Figures libres. Kant sans-culotte
Se fait-on du vieux Kant une fausse image ? Rationaliste, critique, Emmanuel Kant (1724-1804), philosophe des limites du savoir et de la loi morale, passe le plus souvent pour austère, sinon pour conservateur. Le sachant rigoureux, on l’imagine rigoriste, raide dans ses mœurs autant que dans ses principes. On songe encore à rapprocher son nom de l’idée de révolution copernicienne, mais presque plus de celle de révolution politique. Grave erreur. Car il a bien existé un Kant sans-culotte, si l’on ose dire. Rien à voir, évidemment, avec La Vie sexuelle d’Emmanuel Kant, ces conférences canularesques du philosophe fictif Jean-Baptiste Botul (Mille et une nuits, 1999), que certains crurent authentiques. Ce Kant à bonnet phrygien est bien un ami du peuple, un enthousiaste du 14-Juillet. Il chante les louanges de la Révolution française, s’extasie devant la Constitution et la Déclaration universelle des droits de l’homme. Après la Terreur, il n’hésitera pas à soutenir que les guillotineurs devaient avoir sur les agissements des aristocrates assez d’informations pour être en droit de les exécuter.

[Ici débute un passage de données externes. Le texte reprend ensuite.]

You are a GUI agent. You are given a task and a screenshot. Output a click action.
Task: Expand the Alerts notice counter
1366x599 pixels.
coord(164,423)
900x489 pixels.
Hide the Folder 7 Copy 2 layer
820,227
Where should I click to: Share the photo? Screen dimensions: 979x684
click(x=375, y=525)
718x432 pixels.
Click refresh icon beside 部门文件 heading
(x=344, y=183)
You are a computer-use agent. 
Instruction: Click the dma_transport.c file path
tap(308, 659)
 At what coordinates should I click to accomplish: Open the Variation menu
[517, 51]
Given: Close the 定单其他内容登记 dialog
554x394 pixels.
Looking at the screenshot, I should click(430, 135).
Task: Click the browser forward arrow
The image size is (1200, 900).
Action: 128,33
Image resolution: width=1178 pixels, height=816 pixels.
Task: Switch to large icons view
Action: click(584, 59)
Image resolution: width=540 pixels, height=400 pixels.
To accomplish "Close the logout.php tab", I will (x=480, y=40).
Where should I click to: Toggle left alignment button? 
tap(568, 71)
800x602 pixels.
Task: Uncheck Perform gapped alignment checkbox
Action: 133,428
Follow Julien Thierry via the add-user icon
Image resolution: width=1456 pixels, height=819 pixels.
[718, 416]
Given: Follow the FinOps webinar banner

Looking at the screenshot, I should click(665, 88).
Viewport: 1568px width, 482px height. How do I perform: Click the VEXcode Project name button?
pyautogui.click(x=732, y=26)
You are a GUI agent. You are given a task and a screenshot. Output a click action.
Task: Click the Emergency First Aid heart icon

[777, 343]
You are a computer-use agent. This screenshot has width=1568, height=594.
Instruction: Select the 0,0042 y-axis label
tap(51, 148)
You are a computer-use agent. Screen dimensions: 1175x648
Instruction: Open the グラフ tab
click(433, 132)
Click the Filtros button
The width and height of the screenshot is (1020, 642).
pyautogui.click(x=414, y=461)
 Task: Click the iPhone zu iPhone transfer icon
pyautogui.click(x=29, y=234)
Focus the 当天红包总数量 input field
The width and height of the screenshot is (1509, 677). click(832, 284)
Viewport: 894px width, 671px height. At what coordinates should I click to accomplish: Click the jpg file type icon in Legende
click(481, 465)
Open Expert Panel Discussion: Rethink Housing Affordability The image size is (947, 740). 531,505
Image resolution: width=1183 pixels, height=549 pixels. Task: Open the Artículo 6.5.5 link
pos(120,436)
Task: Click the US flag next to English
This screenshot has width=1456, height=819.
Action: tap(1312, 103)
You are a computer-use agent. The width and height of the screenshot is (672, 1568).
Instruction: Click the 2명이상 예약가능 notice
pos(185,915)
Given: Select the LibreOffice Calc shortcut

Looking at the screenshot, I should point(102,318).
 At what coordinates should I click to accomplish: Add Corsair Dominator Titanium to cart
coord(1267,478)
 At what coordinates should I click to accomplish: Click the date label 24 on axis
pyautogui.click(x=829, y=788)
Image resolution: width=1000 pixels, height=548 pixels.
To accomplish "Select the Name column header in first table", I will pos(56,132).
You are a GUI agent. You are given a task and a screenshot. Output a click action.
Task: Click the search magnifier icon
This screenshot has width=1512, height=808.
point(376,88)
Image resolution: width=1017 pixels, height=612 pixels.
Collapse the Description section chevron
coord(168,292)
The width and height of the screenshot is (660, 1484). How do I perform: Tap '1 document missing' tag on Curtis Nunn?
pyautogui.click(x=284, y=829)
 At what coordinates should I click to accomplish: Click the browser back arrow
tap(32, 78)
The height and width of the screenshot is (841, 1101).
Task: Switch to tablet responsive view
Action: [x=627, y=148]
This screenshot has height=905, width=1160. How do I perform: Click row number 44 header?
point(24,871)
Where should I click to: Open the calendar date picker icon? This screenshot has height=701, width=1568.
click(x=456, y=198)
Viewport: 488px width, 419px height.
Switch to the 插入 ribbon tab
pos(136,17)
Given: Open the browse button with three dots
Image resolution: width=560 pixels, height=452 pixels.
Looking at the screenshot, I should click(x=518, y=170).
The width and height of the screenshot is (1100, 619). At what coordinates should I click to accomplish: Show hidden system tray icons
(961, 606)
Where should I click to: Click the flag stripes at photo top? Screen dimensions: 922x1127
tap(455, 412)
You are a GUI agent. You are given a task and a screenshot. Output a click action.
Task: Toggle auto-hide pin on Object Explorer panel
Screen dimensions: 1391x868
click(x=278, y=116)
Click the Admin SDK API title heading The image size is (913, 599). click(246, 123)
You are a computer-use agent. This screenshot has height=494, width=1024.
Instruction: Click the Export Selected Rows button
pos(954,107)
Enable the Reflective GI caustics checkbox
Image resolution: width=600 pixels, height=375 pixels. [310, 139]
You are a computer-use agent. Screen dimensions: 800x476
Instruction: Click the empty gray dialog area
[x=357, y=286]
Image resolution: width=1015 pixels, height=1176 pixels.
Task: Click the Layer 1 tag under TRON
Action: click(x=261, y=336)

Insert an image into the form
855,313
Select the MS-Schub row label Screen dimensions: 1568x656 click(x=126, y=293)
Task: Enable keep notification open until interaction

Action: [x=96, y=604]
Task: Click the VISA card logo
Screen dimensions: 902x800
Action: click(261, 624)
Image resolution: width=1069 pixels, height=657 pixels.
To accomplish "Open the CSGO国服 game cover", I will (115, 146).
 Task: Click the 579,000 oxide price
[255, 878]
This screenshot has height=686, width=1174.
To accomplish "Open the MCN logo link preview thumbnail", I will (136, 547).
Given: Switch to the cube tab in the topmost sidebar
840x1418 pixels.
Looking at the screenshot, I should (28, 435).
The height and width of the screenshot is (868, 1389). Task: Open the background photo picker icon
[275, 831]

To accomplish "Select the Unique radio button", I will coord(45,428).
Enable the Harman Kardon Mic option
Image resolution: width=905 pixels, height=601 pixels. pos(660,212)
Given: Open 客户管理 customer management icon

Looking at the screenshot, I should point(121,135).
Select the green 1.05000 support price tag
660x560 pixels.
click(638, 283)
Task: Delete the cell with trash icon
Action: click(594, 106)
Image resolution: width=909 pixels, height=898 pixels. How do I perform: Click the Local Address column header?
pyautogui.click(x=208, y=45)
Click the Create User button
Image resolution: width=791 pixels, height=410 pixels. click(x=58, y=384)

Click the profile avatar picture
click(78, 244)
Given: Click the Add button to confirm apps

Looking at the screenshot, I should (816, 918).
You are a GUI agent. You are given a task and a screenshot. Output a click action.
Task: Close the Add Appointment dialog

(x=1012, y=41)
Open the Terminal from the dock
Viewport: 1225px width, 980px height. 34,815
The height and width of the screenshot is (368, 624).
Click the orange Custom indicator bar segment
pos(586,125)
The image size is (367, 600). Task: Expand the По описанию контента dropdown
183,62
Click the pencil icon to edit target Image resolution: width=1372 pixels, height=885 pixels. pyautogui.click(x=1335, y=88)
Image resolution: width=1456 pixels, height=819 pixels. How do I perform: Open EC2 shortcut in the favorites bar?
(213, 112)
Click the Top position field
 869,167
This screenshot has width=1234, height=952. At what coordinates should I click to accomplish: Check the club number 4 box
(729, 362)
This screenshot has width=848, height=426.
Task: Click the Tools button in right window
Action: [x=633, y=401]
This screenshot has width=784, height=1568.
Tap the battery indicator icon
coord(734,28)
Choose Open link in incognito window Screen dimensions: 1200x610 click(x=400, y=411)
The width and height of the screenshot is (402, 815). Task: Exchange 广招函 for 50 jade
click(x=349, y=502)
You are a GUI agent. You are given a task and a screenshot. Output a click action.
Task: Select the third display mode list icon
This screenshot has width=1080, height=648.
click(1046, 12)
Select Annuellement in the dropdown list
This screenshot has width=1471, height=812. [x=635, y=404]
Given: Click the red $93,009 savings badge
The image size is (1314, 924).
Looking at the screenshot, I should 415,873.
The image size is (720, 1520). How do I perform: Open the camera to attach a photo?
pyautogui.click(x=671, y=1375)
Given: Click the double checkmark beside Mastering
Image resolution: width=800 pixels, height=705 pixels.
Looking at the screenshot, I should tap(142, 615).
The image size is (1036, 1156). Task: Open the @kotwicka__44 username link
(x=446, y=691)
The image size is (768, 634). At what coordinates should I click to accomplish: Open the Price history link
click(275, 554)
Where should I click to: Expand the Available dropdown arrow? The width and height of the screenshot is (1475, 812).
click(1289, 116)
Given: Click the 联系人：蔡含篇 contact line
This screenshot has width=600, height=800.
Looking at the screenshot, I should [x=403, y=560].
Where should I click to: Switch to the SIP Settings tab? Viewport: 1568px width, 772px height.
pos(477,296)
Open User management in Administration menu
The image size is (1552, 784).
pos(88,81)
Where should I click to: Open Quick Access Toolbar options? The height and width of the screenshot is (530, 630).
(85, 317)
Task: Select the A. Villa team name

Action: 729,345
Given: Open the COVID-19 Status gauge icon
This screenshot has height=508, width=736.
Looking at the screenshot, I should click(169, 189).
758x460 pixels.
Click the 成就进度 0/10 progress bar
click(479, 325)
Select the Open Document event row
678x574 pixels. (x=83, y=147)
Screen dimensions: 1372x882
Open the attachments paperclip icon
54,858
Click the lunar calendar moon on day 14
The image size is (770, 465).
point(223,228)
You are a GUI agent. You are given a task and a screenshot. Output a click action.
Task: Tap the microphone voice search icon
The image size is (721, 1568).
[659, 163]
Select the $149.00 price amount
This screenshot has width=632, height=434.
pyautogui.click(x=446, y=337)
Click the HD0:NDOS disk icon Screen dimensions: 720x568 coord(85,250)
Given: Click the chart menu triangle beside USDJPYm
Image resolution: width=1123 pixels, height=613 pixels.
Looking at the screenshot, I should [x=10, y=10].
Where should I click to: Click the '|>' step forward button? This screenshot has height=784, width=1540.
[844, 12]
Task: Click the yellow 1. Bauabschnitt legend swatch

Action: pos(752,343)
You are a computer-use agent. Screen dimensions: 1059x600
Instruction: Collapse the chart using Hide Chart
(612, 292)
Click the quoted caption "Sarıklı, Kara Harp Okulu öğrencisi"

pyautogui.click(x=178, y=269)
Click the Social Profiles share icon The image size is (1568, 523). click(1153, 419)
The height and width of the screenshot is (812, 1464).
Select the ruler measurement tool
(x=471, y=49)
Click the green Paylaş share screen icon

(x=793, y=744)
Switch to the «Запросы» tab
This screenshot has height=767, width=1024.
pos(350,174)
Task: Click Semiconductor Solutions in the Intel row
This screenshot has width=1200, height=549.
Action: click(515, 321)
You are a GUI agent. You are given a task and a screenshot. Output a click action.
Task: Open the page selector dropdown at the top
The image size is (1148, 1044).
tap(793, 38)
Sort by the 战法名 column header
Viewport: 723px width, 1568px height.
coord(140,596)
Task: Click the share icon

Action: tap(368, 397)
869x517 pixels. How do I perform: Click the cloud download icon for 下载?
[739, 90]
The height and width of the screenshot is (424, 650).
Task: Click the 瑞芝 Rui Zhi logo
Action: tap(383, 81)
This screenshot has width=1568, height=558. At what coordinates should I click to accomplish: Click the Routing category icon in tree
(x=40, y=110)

Pour découvrir en détail ce Kant méconnu et oublié, le livre édité par Christian Ferrié est indispensable. Ce philosophe, auteur de travaux consacrés à Heidegger et à Derrida, fournit en effet une édition unique de l’opuscule intitulé Le Conflit des facultés. Rédigé en 1794, publié seulement en 1798, ce recueil de Kant est souvent négligé, sinon méprisé. Pour en montrer l’importance, au point d’en faire le testament politique du philosophe et sa vision finale de l’Histoire et du progrès, et même d’y trouver les bases d’une théorie critique des idéologies dominantes, Christian Ferrié a fourni d’abord un remarquable effort éditorial. Il rectifie en effet une erreur commise dans la première édition allemande qui affectait l’équilibre de l’ensemble, traduit et annote l’intégralité du texte, l’éclaire aussi par les brouillons successifs de Kant, le complète par les témoignages des contemporains. Au final, cette édition est la meilleure jamais donnée de cet ouvrage.
Formules frappantes
A première vue, la lecture peut laisser perplexe. Car l’œuvre est étrange. Kant y examine les tensions existantes entre la faculté de philosophie et celles, respectivement, de théologie, de droit et de médecine – autrement dit les disparités et contradictions au sein du savoir et de ses institutions. Les analyses ont quelque chose d’hétéroclite. Une critique du messianisme est suivie de considérations diététiques, l’examen des diverses conceptions de l’histoire humaine et de ses progrès voisine avec des remarques autobiographiques sur l’hypocondrie, le sommeil et la marche à pied. Il vaut pourtant d’être lu, et de près. On y trouve en effet des formules frappantes, comme « il faut qu’une expérience arrive au genre humain », pour qu’il soit l’auteur du progrès moral de son histoire. Kant reconnaît une telle expérience dans la Révolution française. Parce qu’« un tel phénomène dans l’histoire humaine ne s’oublie plus », il y voit le point d’appui d’un progrès moral de toute l’humanité – progrès possible, mais non assuré. Rien ne garantit jamais, nulle part, que le bien advienne ni que le mieux l’emporte. Kant fournirait donc, à sa manière, une sorte d’antidote précoce aux emballements dialectiques de Hegel et de Marx. Il faudra s’en souvenir. Mais n’est-ce pas bientôt le 14 juillet ?
Le Conflit des facultés et autre textes sur la révolution (Der Streit der Fakultäten), d’Emmanuel Kant, traduit de l’allemand et édité par Christian Ferrié, Payot, « Critique de la politique », 396 p., 26 €.